> Written instruction 1
Repeat word for word the part of the listing below that runs from the line containing "How do I perform: Click" through the end of the listing. Leave the pictures out of your answer.

Purushottama Rao on 23 Jun 2015
what is ix in your code?
soloby on 23 Jun 2015
ix is the iteration of my maximum value which is 1
note: [a,ix]=max(f1)

Guillaume on 23 Jun 2015
I would think you get the error in the first loop. You're trying to put two values, the vector [x(k) f1(k)] into a scalar lower_1(k) (note that the , : in your expression has no effect since lower_1 is a column vector. lower_1(k, :) is the same as lower_1(k, 1) is the same as lower_1(k)).
Whatever you're trying to do, you don't need a loop anyway. If you're trying to create an nx2 matrix of x and f1 split at the max:
x = -10:0.1:10;
lower_1 = zeros(numel(x), 2);
upper_1 = zeros(numel(x), 2);
f1 = trapmf(x,[-2 0 0 2]);
[~, firstmax] = max(f1);
lower_1(1:firstmax, :) = [x(1:firstmax), f1(1:firstmax)];
upper_1(firstmax:end, :) = [x(firstmax:end, :), f1(firstmax:end, :)];
Note that the above assumes that trapmf returns a column vector (I don't have the fuzzy logic toolbox so can't check).

> Written instruction 2
From the forum thread above, quote the stretch from "Whatever you're trying" through "so can't check).".

> Record set
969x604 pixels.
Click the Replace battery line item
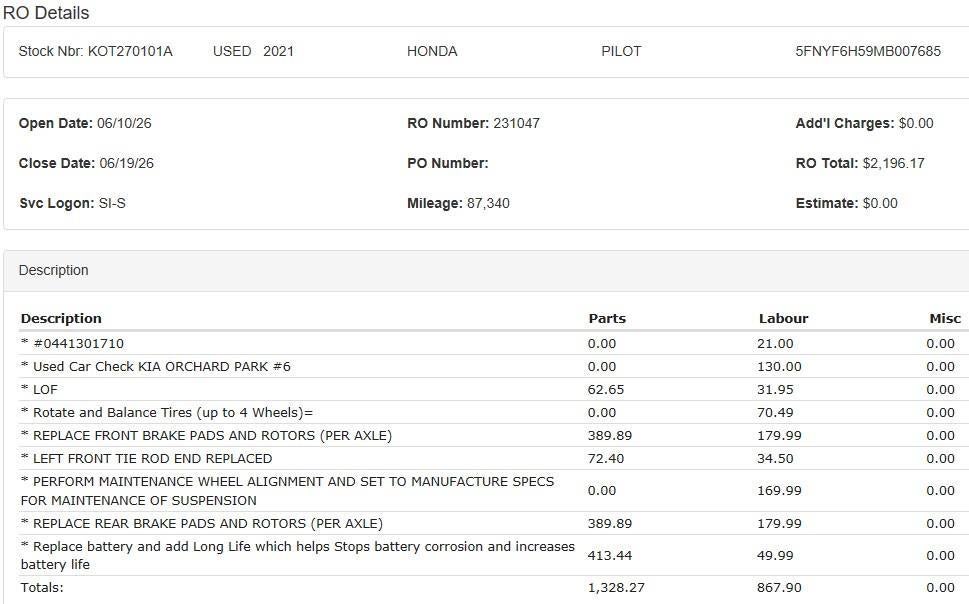click(494, 555)
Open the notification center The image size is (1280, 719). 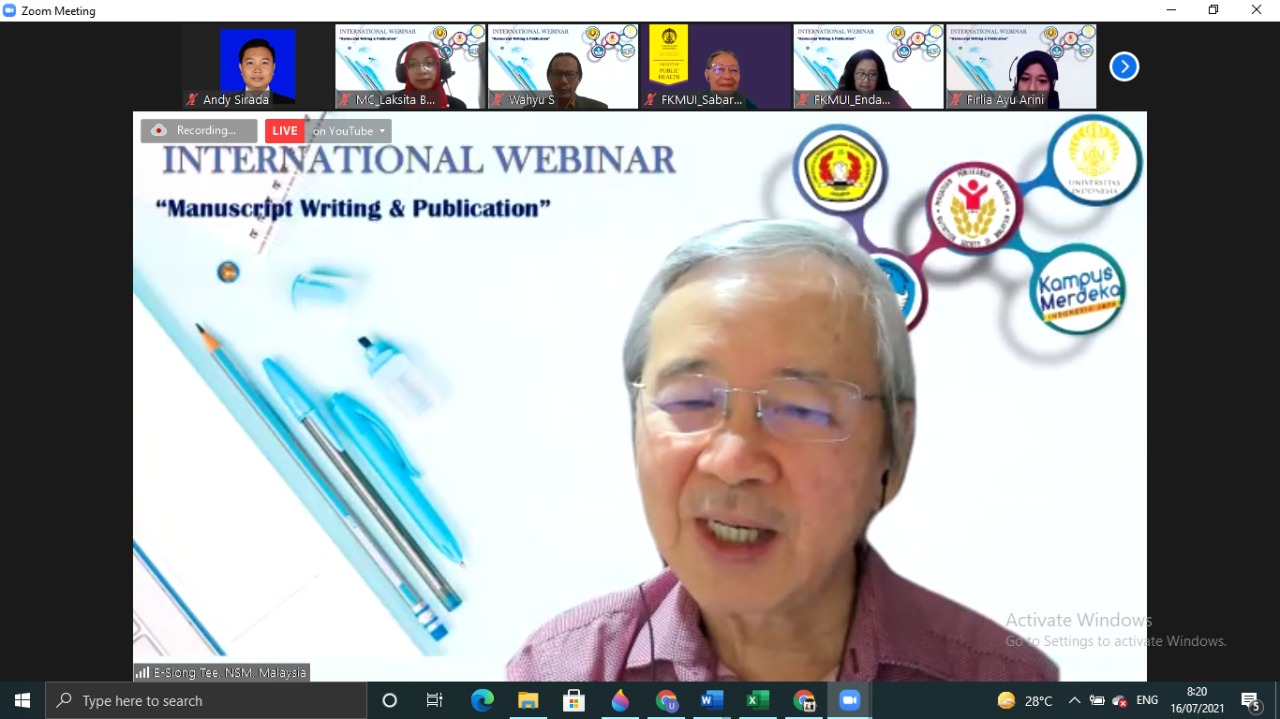(x=1250, y=700)
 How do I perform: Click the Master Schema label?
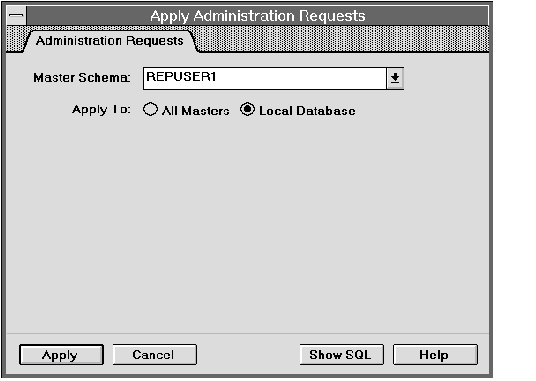tap(82, 78)
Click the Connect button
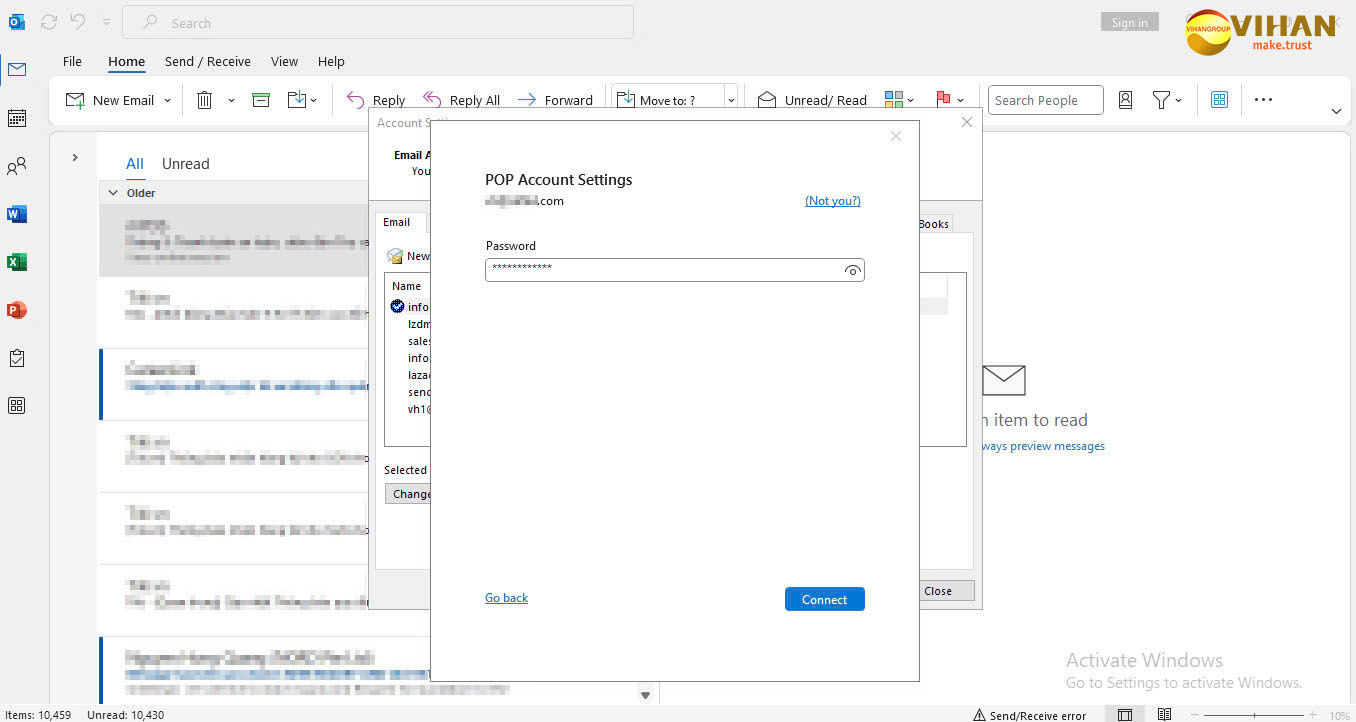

> Output 1
 How do I perform: Click the Master Schema label?
tap(82, 78)
Click the Connect button

> Output 2
Whatever you're trying to do, you don't need a loop anyway. If you're trying to create an nx2 matrix of x and f1 split at the max:
x = -10:0.1:10;
lower_1 = zeros(numel(x), 2);
upper_1 = zeros(numel(x), 2);
f1 = trapmf(x,[-2 0 0 2]);
[~, firstmax] = max(f1);
lower_1(1:firstmax, :) = [x(1:firstmax), f1(1:firstmax)];
upper_1(firstmax:end, :) = [x(firstmax:end, :), f1(firstmax:end, :)];
Note that the above assumes that trapmf returns a column vector (I don't have the fuzzy logic toolbox so can't check).